No one would claim traditional finance is free of corruption, or that no one suffered from the 2008-09 crash and the decade of austerity that followed. Millions of people emphatically did suffer – and do so to this day as the gap between rich and poor becomes a gulf in many economies. Solutions are urgently needed, particularly as the pandemic may widen the divide, rather than close it.
With massive, unregulated profits available in the crypto world – at least until this week – it’s no surprise that gamblers are attracted to it too. And of course, a sudden dip in a coin’s value is an opportunity for someone to step in and make a killing. Some social media accounts accused Musk of doing exactly that – engineering a crash to buy on the dip – but, crucially, without presenting evidence to support the allegation.

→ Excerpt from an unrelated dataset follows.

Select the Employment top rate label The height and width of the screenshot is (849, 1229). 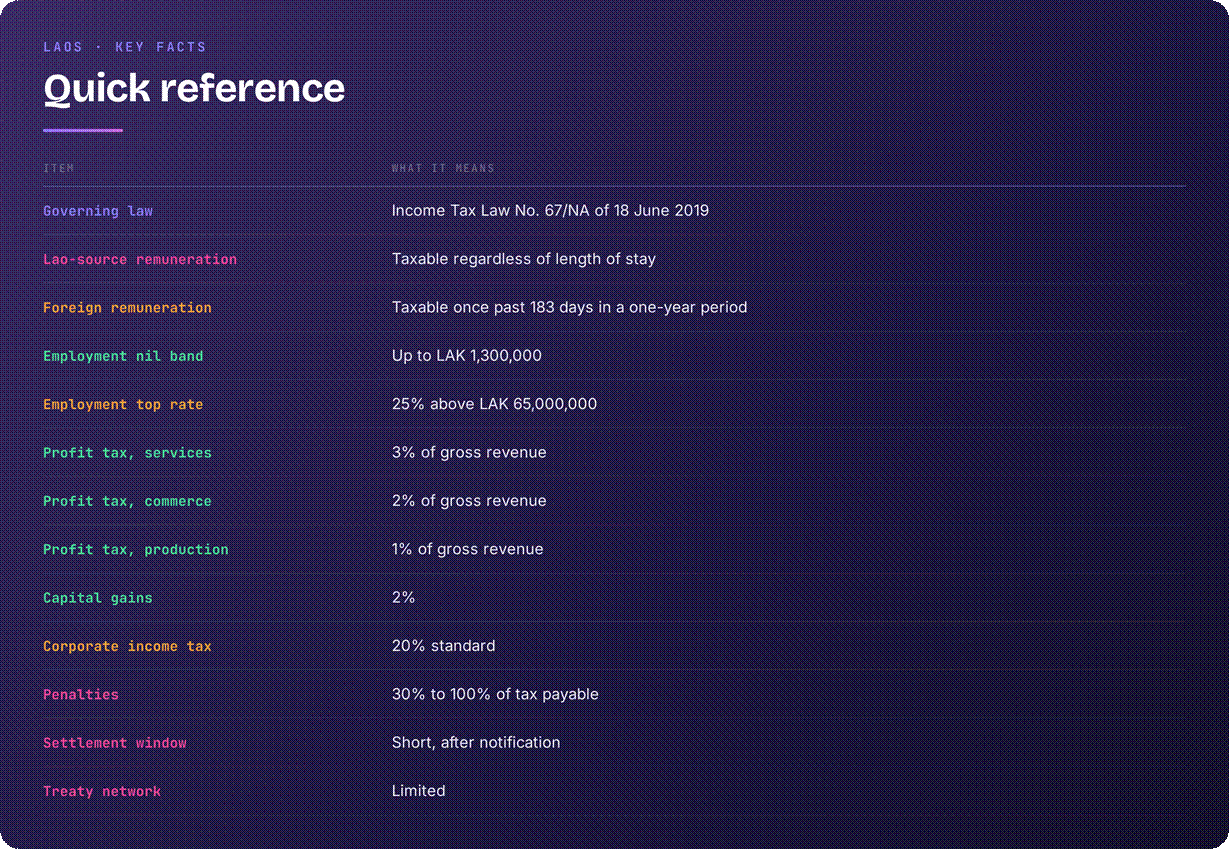pos(123,405)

Yet the fact that many believe this is what happened surely represents a problem for alternative finance. Why? Because it proves that there is a conceptual flaw and a structural weakness in the new system: a well-connected billionaire could, hypothetically, simply tweet the market up or down to suit his private investments. How is that progress?

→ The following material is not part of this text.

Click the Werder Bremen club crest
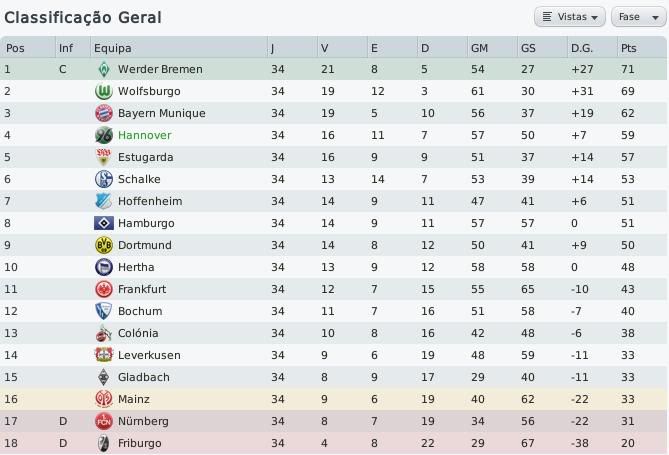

Beyond some people’s desire to hero-worship charismatic CEOs, what good does that bring the world? What problems does it solve for the majority of humans living on a fast-warming planet in infinite space? Isn’t it just more high-stakes gambling and market rigging of the kind that crypto-fans are supposed to be against?
The systemic flaw in alternative finance can be expressed in another way: it turns out that social influence and social network connections are more powerful currencies than Bitcoin. The English expression ‘a token of my esteem’ is apt in 2021: today, esteem is the most powerful token in the world.

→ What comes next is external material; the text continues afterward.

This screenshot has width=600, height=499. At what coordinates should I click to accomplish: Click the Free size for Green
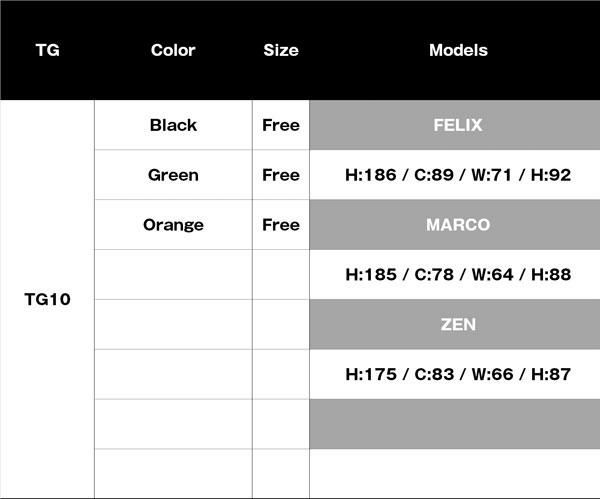tap(281, 175)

But there’s yet another problem for the West as it emerges from the pandemic and from the redrawing of old political maps. It stands to reason that – regardless of how distributed and decentralised a technology is – the centre of gravity in this new financial world will always be in China.
The reasons for this aren’t complicated: there are 1.4 billion people in that country; they are extraordinarily adept at collaborating efficiently to achieve shared aims (a strength of Chinese culture, underscored by a repressive, authoritarian government); energy is abundant there and often wasted – and is 58% generated from fossil fuels; and China controls the world bottleneck for fast, cheap computer processors.
Don’t forget, much American ICT hardware and most critical components are still manufactured in either China or Taiwan, despite the trade war that characterised Trump’s presidency.
Where else could crypto’s gravity-well form, in a world that is supposedly decentralized? This is the real China crisis for the West: the core of global finance is melting down and falling from Wall Street towards mining pools in rural Sichuan or Yunnan.
The figures prove that decentralization is a myth. Just follow the processors. Look again at the Cambridge figures: two-thirds of Bitcoin mining is in Chinese nodes or pools. Who can compete with that?
So, the crypto/digital token/blockchain ecosystem may technically be decentralised – and supposedly above and beyond outmoded geopolitics – but the balance of power in our digitized world looks stubbornly familiar.
China is still in the ascendant; billionaires can still play the system – just faster than they did before, while influencing (and sometimes even controlling) the means of production; money laundering and financial crime are still rife; boom-and-bust is still happening, only now at internet speed; and the new brokers are still sequestered in offshore tax havens, just like the old ones.
Meet the new boss: same as the old boss, but claiming to be a revolutionary.
But hey, you might get lucky, especially if you jumped on the bandwagon early. Pull the handle on the new global fruit machine for long enough and, who knows, maybe a Ferrari will fall into your lap while the world burns.